# LAN-Verbindung durch Windows-Firewall blockiert?



## daniel222 (2. Juni 2007)

Hallo,
ich habe folgendes Problem: 
Mein Rechner (Windows XP, Windows-Firewall) stellt bei meiner privaten Internetverbindung (Freenet, Fritzbox) sowohl über Netzwerkkabel, als auch wireless ohne Probleme eine Internet-/Netzwerkverbindung her. 
Allerdings kann ich mich weder mit einem anderen Rechner über LAN verbinden, noch mich mit irgendwelchen anderen Internetverbindungen (z.B. in Hotels, oder mit privaten Modems) verbinden. Das sollte doch eigentlich über Plug-and-Play funktionieren, oder nicht? Es funktioniert weder mit Kabel, noch wireless. Da es aber zuhause auf beide Arten klappt, schließe ich Hardwarefehler aus und spekuliere auf die Firewall. 
Kann mir da vielleicht jemand helfen? 
Danke schonmal vorab!
Gruß, Daniel


----------



## the_lorn (5. Juli 2007)

Hi Daniel!

Ich kann dir da noch keine genau Lösung anbieten hab da noch ein paar fragen.
Die Frage ist, wie sind deine LAN/WLAN Adapter konfiguriert?
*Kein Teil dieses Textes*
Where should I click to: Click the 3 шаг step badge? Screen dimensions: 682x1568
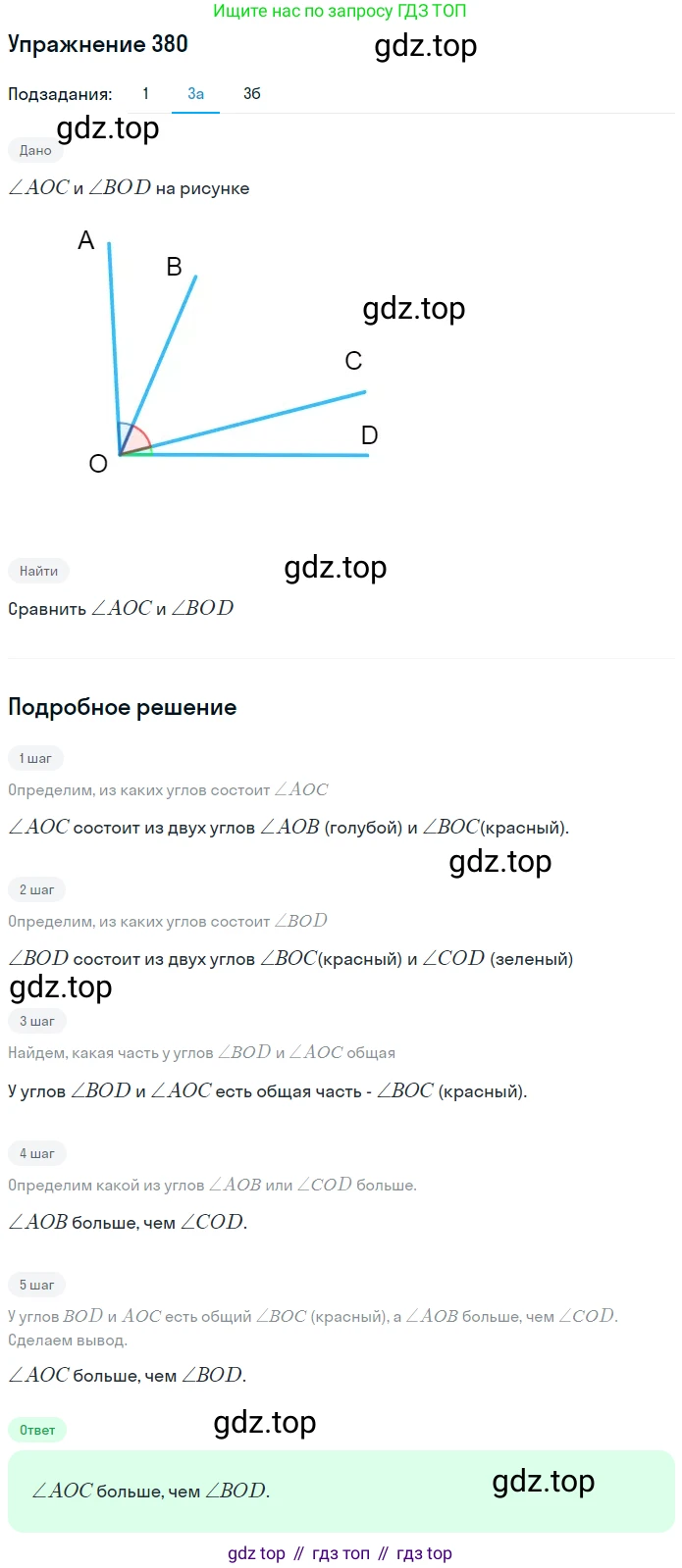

Feste IPs oder DHCP?
Bei LAN Verbindungen nutzt du die Gast-Authentifizierung oder die Klassische (meine die wie bei NT)? Hast du in den Gruppenrichtlinien Benutzer ausgeschlossen oder nur Benutzer zugelassen die auf deinem Rechner existieren usw.
Wenn du beim WLAN mit festen IPs arbeitest kann es sein, dass zu bei öffentlichen Netzen auf DHCP umstellen musst.
Gib mal ein paar detailiertere Angaben.

Oder ein anderer hat schon die Lösung...

sorry, dass ich dir nicht hilfreicher bin.... :-(


----------